I have added the code below for those who want it and encounter the same problem. The entire code is as follows. In this way, I achieved my goal. But perhaps some more improvements can be made in the code.
01-11-2024 12:02 AM
The full code is as follows.
01-11-2024 06:42 AM
Your architecture scares me. Using local variables to pass data to other loops is a major red flag. Learn to use Queues to pass the data from one loop to the next. A queue will make sure every data sample is processed as well as not use up CPU since it can sleep while waiting for data to come in.
01-11-2024 11:10 AM
@crossrulz wrote:
Your architecture scares me.
I fully agree. In addition, everything is extremely convoluted with way too many sequence structures and Rube Goldberg constructs, complicated data dependencies, way too many local variables, and way too much duplicate code. I think done correctly, the entire code would shrink to 20% and fit on a postcard.
01-11-2024 12:05 PM
@altenbach wrote:
@crossrulz wrote:
Your architecture scares me.
I fully agree. In addition, everything is extremely convoluted with way too many sequence structures and Rube Goldberg constructs, complicated data dependencies, way too many local variables, and way too much duplicate code. I think done correctly, the entire code would shrink to 20% and fit on a postcard.

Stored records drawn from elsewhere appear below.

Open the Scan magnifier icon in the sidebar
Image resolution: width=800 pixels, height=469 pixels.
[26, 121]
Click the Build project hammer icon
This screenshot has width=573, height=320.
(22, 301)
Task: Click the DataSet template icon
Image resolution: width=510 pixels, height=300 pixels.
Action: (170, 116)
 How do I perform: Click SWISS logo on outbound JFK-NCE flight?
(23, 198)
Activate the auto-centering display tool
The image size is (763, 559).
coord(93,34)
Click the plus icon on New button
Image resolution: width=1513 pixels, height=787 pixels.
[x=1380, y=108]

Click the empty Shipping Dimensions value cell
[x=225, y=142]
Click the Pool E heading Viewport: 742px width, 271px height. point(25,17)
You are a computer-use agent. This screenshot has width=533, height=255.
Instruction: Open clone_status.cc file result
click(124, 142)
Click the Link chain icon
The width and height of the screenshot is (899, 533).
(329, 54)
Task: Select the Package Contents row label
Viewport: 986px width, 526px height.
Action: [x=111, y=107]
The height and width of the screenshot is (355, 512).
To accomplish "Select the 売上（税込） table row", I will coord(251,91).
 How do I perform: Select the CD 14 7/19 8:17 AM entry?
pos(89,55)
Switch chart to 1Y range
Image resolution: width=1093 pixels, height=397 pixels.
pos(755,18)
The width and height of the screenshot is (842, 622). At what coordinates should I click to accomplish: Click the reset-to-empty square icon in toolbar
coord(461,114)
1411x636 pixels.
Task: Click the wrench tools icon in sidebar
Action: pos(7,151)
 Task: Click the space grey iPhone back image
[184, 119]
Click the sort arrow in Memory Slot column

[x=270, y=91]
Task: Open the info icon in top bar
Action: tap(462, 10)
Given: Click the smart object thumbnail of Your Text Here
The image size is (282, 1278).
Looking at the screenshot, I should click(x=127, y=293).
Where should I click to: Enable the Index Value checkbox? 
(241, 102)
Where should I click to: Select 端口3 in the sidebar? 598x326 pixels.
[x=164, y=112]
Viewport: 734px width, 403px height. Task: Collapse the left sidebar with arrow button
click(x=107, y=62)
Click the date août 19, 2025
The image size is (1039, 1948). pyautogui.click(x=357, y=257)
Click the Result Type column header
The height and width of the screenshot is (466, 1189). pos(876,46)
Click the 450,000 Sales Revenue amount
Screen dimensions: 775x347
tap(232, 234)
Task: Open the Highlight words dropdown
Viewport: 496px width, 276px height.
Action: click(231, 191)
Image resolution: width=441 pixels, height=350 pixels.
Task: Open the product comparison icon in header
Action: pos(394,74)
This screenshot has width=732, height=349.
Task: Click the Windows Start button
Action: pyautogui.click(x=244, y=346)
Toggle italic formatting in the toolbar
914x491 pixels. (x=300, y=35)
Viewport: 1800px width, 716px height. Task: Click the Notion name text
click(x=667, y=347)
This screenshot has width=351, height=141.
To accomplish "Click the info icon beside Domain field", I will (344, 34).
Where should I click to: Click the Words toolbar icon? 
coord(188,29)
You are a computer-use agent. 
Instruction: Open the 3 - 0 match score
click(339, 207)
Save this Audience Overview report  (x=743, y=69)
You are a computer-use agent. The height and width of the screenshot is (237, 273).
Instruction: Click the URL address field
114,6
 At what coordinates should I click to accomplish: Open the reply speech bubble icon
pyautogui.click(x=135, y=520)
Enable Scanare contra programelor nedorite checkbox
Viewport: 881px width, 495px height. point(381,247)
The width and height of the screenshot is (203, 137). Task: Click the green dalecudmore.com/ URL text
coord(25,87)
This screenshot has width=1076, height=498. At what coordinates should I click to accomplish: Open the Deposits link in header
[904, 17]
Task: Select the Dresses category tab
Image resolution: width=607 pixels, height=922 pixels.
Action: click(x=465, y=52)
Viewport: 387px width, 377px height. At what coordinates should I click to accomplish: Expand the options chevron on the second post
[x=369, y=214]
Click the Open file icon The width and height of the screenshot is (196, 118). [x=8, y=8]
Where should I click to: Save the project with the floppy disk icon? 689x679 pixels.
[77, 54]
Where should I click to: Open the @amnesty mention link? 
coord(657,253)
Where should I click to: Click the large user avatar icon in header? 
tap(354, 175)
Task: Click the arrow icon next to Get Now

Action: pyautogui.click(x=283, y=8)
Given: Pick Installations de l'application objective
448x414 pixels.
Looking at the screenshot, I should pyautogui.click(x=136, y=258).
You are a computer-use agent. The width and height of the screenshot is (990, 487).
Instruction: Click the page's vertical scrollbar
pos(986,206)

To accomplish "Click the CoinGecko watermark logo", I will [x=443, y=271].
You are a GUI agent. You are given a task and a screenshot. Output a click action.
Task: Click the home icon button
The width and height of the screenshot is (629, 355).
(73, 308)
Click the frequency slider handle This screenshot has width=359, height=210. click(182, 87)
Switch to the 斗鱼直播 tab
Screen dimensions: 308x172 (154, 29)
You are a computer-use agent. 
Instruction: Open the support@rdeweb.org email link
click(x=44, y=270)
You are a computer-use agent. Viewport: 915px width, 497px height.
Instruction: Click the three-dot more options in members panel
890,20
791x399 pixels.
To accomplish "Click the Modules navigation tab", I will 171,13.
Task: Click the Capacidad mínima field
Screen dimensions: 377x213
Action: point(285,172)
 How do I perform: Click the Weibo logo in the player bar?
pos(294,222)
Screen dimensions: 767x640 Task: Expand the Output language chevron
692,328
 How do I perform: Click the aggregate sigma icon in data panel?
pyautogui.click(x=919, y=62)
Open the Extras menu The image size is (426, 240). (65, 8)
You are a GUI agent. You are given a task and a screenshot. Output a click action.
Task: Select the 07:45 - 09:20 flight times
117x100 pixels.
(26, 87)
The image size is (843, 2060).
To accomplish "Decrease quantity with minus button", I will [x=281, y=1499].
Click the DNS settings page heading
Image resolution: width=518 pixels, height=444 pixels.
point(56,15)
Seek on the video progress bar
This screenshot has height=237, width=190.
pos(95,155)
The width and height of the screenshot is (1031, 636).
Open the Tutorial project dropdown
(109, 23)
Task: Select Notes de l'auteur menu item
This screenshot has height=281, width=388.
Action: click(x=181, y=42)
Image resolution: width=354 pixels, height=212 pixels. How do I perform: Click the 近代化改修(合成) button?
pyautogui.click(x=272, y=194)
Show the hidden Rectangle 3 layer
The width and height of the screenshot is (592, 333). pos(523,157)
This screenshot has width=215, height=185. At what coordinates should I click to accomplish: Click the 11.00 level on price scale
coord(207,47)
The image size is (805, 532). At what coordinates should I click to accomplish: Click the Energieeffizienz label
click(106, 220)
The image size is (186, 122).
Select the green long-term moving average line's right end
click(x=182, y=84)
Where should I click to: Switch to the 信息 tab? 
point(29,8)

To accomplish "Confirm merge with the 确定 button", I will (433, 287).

With the new zoom feature, ALL code can fit on a post card. 😉
01-11-2024 12:30 PM
@billko wrote:
@altenbach wrote:
@crossrulz wrote:
Your architecture scares me.
I fully agree. In addition, everything is extremely convoluted with way too many sequence structures and Rube Goldberg constructs, complicated data dependencies, way too many local variables, and way too much duplicate code. I think done correctly, the entire code would shrink to 20% and fit on a postcard.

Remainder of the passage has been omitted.